Viscose is a man-made fabric made by treating cellulose with sodium hydroxide and carbon disulphide. Since it's made from natural material, it's still soft and comfortable to the touch—unlike some other man-made fabrics. Viscose can be dyed almost any color imaginable, allowing for a variety of different styles. It's generally used to make curtains, dresses, jackets, shirts--and yes, area rugs.
It's also referred to as bamboo silk or art silk given how close to silk a lot of its qualities are. It's a fibre that's quite versatile and can imitate cotton, linen, silk and wool's look and feel.
What Are Rugs Made Of Viscose Like?
One of the most pronounced features of viscose rugs is that they shed easily. This is why they shouldn't go in areas with high traffic. All it will take is for them to get walked on dozens of times before viscose fibres end up bent. (Silk rugs, on the other hand, can get bent a few thousand times before full breakage.) It also means that spills won't do well on them.
They're usually hand tufted with the use of a tufting gun, which literally punches yarns through a fabric sheet. It's also possible to get them hand-knotted or handcrafted. In some cases, they are flat woven, braided or hooked.
When liquids like water are spilled on them, viscose ends up turning yellow. Any time a viscose rug gets yellow spots, if it wasn't a matter of a spilled drink, it means the room is too moist. Needless to say, viscose rugs should not be placed in a bathroom.
How Are Viscose Rugs Cleaned?
As previously mentioned, liquids will be awful for viscose fibres. Aside from spills, foot traffic will really end up doing serious damage.
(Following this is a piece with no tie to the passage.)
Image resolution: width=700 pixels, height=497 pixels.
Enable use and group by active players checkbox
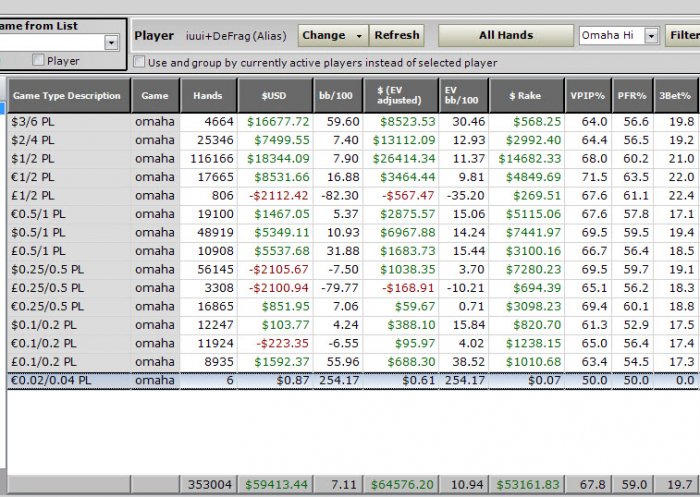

A viscose area rug should be preserved through keeping it in a low-traffic location or used as a wall hanging. Water-based cleaners should be avoided at all times.
In order to keep viscose rugs from yellowing when the cleaning process happens, the rug should be dried face down. Avoid using acetic acid and vinegar-based cleaning solutions. Don't allow the viscose rugs to be exposed to areas that are high-temperature. Extreme heat will lead fibers to deteriorate, though dry cleaning is acceptable. That said, it may not get stains out of a rug that's been soiled particularly badly.
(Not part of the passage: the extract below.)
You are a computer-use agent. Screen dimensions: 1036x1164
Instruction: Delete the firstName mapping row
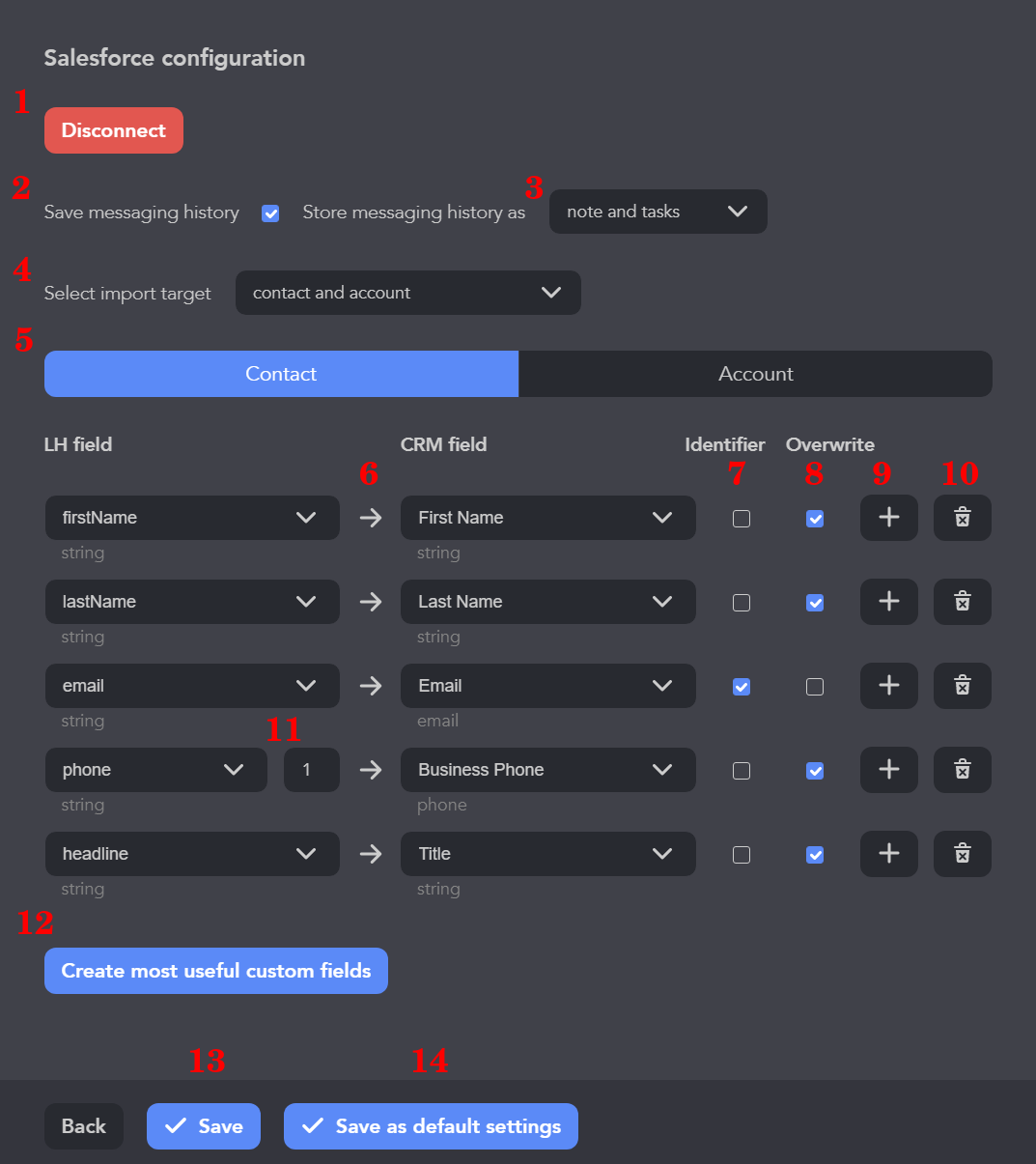(962, 518)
Viscose rugs that have debris and dirt on them will do well with a carpet sweeper. Should there be a need for a vacuum, it's important to use the lowest setting and turn off any beater bars.
Only if needed, a mix of mild detergent, white vinegar and water will address stubborn stains. Specifically the foam on top of it. The area should be blotted dry using a clean, damp white cloth. More common stains will be addressed easily enough with mild cleanser.
Viscose is a material that's man-made through treating cellulose. It's still comfortable to touch and quite soft, though. The rugs made with this material are quite fragile but would work only in a pet-free, child-free, low-traffic environment.